La obesidad infantil va de mal en peor en España. Esa es la conclusión que uno saca al ver el estudio “Aladino”, que el Ministerio de Sanidad presentó hace un par de semanas y que trata sobre la situación de la obesidad infantil en nuestro país.

Las conclusiones son, como ya adelanté, muy poco alentadoras.  Entre los niños de entre 6 y 9 años, solo  el 54% está en su peso. Con un 0’7% de niños demasiado delgados, podemos ver que prácticamente la mitad de la población infantil tiene problemas de peso.

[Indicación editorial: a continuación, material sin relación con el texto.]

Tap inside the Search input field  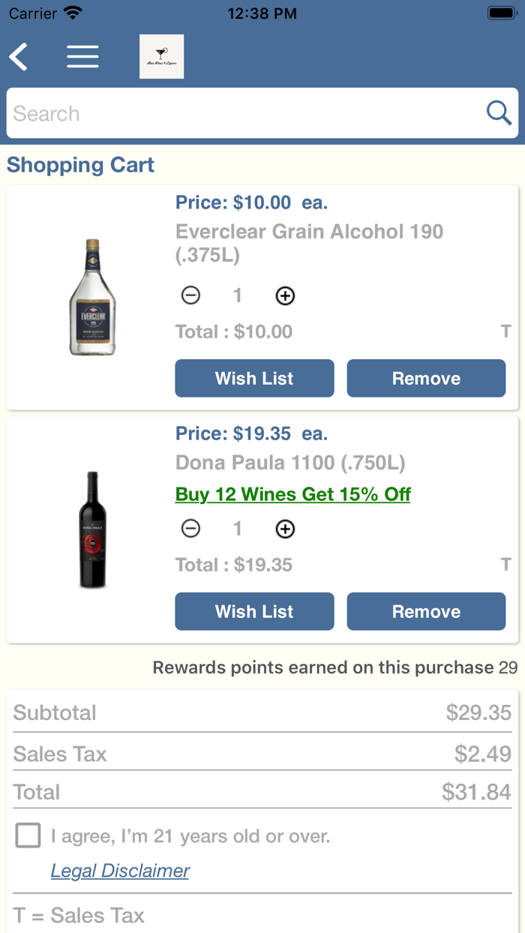(x=225, y=113)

Resulta difícil de creer, ¿no?

Y lo que es peor, mientras los niveles de sobrepeso se mantienen realtivamente constantes respecto a hace una década, los de obesidad no han parado de crecer, pasando del 15 al 17%. Así, nos colocamos a la cabeza de Europa en cuanto a niveles de obesidad (solo superados por Italia).

Si separamos por sexos, entre las niñas encontramos un mayor porcentaje que se encuentran en el peso correcto (un 57%), pero a pesar de que hay menos niñas obesas que niños, el aumento de la obesidad en ellas es más flagrante, pasando de un 9% de niñas obesas hace 10 años, a un 14%.

Es importante concienciarse cuanto antes de que un niño gordito ni es más sanote ni  más hermoso. El sobrepeso es el primer paso para desarrollar una serie de enfermedades (entre ellas la obesidad) que van a comprometer la calidad de vida del niño a medida que crece. Con el ritmo de vida sedentario que llevamos, cuidar la alimentación y ofrecer a los niños la posibilidad de hacer ejercicio físico a diario es una responsabilidad ineludible de los padres, a la que muchas veces no se presta la suficiente atención. Que sí, que la genética afecta, pero que el 45% de los niños no estén en el peso adecuado, no puede ser culpa de tantos malos metabolismos.

Por otro lado, se ha relacionado la obesidad (como ya venía siendo habitual) con un menor índice de ingresos y de estudios.  Y también con la presencia de ordenador en la propia habitación y más horas de ocio sedentario.

En general lo que se observa es que es necesaria una mayor concienciación en toda la sociedad de la importancia de comer bien y mantener el peso. Y no solo entre los niños, ya que estos aprenden lo que ven en casa. En este sentido es muy revelador que entre los niños que comen en casa las tasas de sobrepeso sean mayores que entre los que comen en el cole. Frente a lo que podíamos pensar, son los padres muchas veces los que no saben (o no quieren saber) cómo deben alimentar a sus pequeños. Pero una cosa está clara, si un niño está gordo, algo debería cambiar en los hábitos de esa familia.